Integrin beta4 signaling promotes mammary tumor cell adhesion to brain microvascular endothelium by inducing ErbB2-mediated secretion of VEGF.

摘要

Prior studies have indicated that the beta4 integrin promotes mammary tumor invasion and metastasis by combining with ErbB2 and amplifying its signaling capacity. However, the effector pathways and cellular functions by which the beta4 integrin exerts these effects are incompletely understood. To examine if beta4 signaling plays a role during mammary tumor cell adhesion to microvascular endothelium, we have examined ErbB2-transformed mammary tumor cells expressing either a wild-type (WT) or a signaling-defective form of beta4 (1355T). We report that WT cells adhere to brain microvascular endothelium in vitro to a significantly larger extent as compared to 1355T cells.

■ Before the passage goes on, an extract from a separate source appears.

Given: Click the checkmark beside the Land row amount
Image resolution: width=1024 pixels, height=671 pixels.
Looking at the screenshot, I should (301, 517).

Interestingly, integrin beta4 signaling does not exert a direct effect on adhesion to the endothelium or the underlying basement membrane. Rather, it enhances ErbB2-dependent expression of VEGF by tumor cells. VEGF in turn disrupts the tight and adherens junctions of endothelial monolayers, enabling the exposure of underlying basement membrane and increasing the adhesion of tumor cells to the intercellular junctions of endothelium. Inhibition of ErbB2 on tumor cells or the VEGFR-2 on endothelial cells suppresses mammary tumor cell adhesion to microvascular endothelium. Our results indicate that beta4 signaling regulates VEGF expression by the mammary tumor cells thereby enhancing their adhesion to microvascular endothelium.